● **Action item**
From the listing below, pick out each line with the word "resolution".

━━━━

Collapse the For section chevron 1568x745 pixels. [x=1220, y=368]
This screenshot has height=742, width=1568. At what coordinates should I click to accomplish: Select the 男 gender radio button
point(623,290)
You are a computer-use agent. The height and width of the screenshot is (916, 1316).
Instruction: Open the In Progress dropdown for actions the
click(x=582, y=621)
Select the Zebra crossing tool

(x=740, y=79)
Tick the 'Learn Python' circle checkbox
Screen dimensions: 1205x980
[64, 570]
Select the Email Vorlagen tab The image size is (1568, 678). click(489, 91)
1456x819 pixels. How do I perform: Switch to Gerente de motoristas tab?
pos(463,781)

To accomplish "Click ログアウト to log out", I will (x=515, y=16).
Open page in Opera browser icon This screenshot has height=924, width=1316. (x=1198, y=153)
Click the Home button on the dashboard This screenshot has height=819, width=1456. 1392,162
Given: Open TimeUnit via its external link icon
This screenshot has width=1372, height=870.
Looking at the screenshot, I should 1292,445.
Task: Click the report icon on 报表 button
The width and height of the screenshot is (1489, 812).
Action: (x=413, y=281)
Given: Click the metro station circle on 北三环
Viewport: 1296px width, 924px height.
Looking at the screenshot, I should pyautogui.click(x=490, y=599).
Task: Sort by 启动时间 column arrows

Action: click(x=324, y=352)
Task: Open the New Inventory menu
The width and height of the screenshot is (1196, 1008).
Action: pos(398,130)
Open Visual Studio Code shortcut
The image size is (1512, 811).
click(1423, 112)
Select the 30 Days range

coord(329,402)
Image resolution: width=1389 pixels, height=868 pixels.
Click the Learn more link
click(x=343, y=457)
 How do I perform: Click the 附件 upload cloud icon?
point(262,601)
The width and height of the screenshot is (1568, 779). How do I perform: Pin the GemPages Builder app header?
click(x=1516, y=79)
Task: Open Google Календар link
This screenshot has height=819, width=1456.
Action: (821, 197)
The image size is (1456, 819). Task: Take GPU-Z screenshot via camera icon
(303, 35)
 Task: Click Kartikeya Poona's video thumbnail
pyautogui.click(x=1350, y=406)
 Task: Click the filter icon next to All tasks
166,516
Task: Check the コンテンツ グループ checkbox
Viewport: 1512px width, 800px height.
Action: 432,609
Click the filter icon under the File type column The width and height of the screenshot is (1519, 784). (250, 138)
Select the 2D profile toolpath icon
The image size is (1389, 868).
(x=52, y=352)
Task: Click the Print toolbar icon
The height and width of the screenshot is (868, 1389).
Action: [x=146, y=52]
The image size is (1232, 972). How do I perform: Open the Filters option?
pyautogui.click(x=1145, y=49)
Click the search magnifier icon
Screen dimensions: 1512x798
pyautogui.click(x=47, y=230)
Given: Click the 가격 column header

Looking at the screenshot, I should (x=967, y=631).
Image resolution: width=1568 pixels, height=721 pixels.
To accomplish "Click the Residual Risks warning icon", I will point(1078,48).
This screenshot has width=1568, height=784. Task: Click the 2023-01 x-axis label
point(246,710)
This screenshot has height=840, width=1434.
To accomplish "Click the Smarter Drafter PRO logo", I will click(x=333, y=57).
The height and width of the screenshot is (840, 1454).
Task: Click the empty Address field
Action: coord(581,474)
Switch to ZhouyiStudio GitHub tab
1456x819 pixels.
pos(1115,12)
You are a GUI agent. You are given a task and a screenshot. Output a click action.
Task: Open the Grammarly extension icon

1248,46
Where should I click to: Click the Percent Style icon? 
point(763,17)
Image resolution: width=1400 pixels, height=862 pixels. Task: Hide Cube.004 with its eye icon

━━━━

● **Written reply**
Image resolution: width=1389 pixels, height=868 pixels.
Image resolution: width=1568 pixels, height=721 pixels.
Image resolution: width=1400 pixels, height=862 pixels. Task: Hide Cube.004 with its eye icon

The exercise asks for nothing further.